Using AddressSanitizer¶
AddressSanitizer can help you find memory errors and memory leaks in Asap (and other programs). Unfortunately, since Asap is a Python module, you need to rebuild Python with AddressSanitizer.
Requirements¶
This should work on a 64 bit Linux installation, using gcc version 4.9 or later (including gcc version 5.X).
Installing Python with AddressSanitizer¶
Create a folder where the special Python will live. I made one called
pysanitize
. Create a subfolder called src
. Grab the source
code for newest Python 3.X from python.org and place it in the
subfolder. Then set the following environment variables:
export CC='gcc -fsanitize=address'
export CXX='g++ -fsanitize=address'
export LSAN_OPTIONS=exitcode=0
The first two enables AddressSanitizer in a way that does not get
stripped away by the Python build process. The last one is because
some of the helper programs compiled during the Python build process
have memory leaks. The option prevents that these leaks cause the
make
program to abort.
Now configure Python and compile it. The configuration script needs to be told where you place the new Python. You also need to disable Python’s own memory allocation magic - that should not be necessary, but at least with gcc 5.4.0 Python cannot build with the sanitizer unless this is done. Finally, I was missing some IPv6 library, and had to disable that functionality.

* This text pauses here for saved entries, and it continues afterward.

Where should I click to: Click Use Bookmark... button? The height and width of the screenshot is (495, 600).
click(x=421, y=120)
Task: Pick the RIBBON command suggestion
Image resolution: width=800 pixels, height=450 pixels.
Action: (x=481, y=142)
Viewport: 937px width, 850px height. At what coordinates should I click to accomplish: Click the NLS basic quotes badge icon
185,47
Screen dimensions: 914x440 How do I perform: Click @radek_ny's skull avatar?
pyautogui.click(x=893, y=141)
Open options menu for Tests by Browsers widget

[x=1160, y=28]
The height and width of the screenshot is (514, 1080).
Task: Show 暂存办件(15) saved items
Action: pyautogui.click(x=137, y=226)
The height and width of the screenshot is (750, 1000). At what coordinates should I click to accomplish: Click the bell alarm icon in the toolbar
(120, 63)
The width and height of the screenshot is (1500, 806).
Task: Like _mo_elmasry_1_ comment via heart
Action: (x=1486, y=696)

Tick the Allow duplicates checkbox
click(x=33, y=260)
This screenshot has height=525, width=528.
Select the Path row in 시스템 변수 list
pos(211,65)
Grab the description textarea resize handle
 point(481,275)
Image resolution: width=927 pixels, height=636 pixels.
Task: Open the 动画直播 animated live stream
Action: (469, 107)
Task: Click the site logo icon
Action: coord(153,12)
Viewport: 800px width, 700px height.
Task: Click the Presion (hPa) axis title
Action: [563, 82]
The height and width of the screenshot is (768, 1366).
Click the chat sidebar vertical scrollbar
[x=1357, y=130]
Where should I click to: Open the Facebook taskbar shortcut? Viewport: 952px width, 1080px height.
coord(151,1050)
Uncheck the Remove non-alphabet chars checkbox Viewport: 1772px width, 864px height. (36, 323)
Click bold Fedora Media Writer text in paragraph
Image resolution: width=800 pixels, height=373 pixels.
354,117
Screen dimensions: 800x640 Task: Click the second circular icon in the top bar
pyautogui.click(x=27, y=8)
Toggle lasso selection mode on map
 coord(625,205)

cd ~/pysanitize/src/Python-3.5.2
./configure --prefix=$HOME/pysanitize --without-pymalloc --disable-ipv6
make
make install
Make sure that you get this new Python first in your PATH, by adding
this line to .bashrc
and then opening a new terminal:
export PATH=${HOME}/pysanitize/bin:${PATH}
Start python on the command version, check you get the expected version (compiled today).
NumPy and prerequisites¶
Now you need to install NumPy. You need to download the latest version of setuptools, Cython and numpy by downloading the source code of the three packages, and install them in that order using the command:
python3 setup.py install --prefix=$HOME/pysanitize
Compile Asap with the sanitizer¶
Find which makefile defines how you compile:
$ make version
Getting configuration from makefile-Linux-x86_64-gnu
ASAP version 3.9.3
Copy the makefile (in this case makefile-Linux-x86_64-gnu) and call it makefile-local . Edit it, and change the two lines defining the compiler so they look like
CC=gcc -fsanitize=address
CXX=g++ -fsanitize=address
Then compile Asap as usual. Since you have changed the compiler flags, you need to clean everything away first:
make cleanall
make depend
make all
Congratulations, you can now run the tests (with the new Python compiler, of course). AddressSanitizer will interrupt the process if an illegal memory access is performed, and it will report leaks at the end. Expect a few leaks from Python itself, but none should originate in Asap.